Investing in hedge funds can bring large profits, but it’s not for everybody, since hedge funds are available only for high-net-worth individuals. They generate significant returns for investors to justify their large fees and they allocate a lot of time and employ a complex analysis to determine the best stocks to invest in. A particularly interesting group of stocks that hedge funds like is the small-caps. The huge amount of capital does not allow hedge funds to invest a lot in small-caps, but our research showed that their most popular small-cap ideas are less efficiently priced and generate stronger returns than their large- and mega-cap picks and the broader market. That is why we follow the hedge fund activity in the small-cap space.
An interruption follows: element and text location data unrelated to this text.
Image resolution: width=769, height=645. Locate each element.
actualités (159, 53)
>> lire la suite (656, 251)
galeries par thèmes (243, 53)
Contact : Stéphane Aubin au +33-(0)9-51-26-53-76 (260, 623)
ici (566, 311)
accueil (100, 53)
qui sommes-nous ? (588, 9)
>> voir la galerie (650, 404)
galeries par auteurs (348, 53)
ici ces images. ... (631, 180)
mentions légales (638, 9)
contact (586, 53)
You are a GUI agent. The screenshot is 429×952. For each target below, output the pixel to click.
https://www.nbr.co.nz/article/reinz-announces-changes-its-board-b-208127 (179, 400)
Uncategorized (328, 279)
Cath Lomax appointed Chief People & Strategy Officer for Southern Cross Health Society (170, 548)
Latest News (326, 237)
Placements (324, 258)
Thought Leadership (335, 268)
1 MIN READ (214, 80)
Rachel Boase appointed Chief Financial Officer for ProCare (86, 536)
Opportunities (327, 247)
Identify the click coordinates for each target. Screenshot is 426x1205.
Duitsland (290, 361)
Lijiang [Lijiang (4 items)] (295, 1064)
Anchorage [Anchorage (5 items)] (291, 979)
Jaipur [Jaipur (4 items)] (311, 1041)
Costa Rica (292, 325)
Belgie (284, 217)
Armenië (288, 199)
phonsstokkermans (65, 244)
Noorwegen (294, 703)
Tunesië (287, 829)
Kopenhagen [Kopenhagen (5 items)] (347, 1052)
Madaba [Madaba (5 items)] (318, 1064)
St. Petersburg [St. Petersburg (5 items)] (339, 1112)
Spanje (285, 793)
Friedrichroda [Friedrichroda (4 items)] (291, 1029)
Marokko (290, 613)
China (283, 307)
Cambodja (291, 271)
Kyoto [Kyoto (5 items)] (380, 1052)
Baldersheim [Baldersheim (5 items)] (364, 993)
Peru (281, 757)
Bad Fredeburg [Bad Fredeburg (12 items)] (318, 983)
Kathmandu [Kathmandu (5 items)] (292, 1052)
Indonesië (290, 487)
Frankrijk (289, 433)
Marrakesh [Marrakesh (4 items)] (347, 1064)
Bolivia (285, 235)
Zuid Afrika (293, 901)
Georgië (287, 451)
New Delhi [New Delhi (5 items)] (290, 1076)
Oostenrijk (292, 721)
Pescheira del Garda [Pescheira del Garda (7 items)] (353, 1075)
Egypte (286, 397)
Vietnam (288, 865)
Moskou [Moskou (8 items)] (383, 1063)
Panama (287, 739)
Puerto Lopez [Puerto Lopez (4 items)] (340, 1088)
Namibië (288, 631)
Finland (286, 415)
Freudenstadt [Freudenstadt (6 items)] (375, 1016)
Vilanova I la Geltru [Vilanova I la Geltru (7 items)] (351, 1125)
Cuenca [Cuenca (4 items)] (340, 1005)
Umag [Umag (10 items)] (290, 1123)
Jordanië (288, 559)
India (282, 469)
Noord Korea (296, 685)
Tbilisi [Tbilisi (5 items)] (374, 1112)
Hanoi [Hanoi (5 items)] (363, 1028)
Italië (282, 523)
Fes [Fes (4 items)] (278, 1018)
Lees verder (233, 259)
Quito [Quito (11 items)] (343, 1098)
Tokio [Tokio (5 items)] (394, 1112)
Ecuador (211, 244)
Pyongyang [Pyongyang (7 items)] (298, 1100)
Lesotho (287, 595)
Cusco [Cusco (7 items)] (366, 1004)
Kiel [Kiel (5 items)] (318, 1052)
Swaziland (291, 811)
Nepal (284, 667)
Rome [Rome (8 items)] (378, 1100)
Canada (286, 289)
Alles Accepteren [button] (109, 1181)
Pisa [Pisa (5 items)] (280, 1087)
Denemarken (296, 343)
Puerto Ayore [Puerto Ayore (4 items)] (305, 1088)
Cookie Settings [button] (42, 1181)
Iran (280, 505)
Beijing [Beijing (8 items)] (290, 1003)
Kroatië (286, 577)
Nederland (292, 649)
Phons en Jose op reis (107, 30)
One stock that saw an increase in popularity in the third quarter is Vishay Intertechnology (NYSE:VSH). Between July and September, the number of funds tracked by Insider Monkey long the stock went up by three to 17. The level and the change in hedge fund popularity aren’t the only variables you need to analyze to decipher hedge funds’ perspectives. A stock may witness a boost in popularity but it may still be less popular than similarly priced stocks. That’s why at the end of this article we will examine companies such as Intersil Corp (NASDAQ:ISIL), Penumbra Inc (NYSE:PEN), and Office Depot Inc (NYSE:ODP) to gather more data points.
At Insider Monkey, we’ve developed an investment strategy that has delivered market-beating returns over the past 12 months. Our strategy identifies the 100 best-performing funds of the previous quarter from among the collection of 700+ successful funds that we track in our database, which we accomplish using our returns methodology. We then study the portfolios of those 100 funds using the latest 13F data to uncover the 30 most popular mid-cap stocks (market caps of between $1 billion and $10 billion) among them to hold until the next filing period. This strategy delivered 18% gains over the past 12 months, more than doubling the 8% returns enjoyed by the S&P 500 ETFs.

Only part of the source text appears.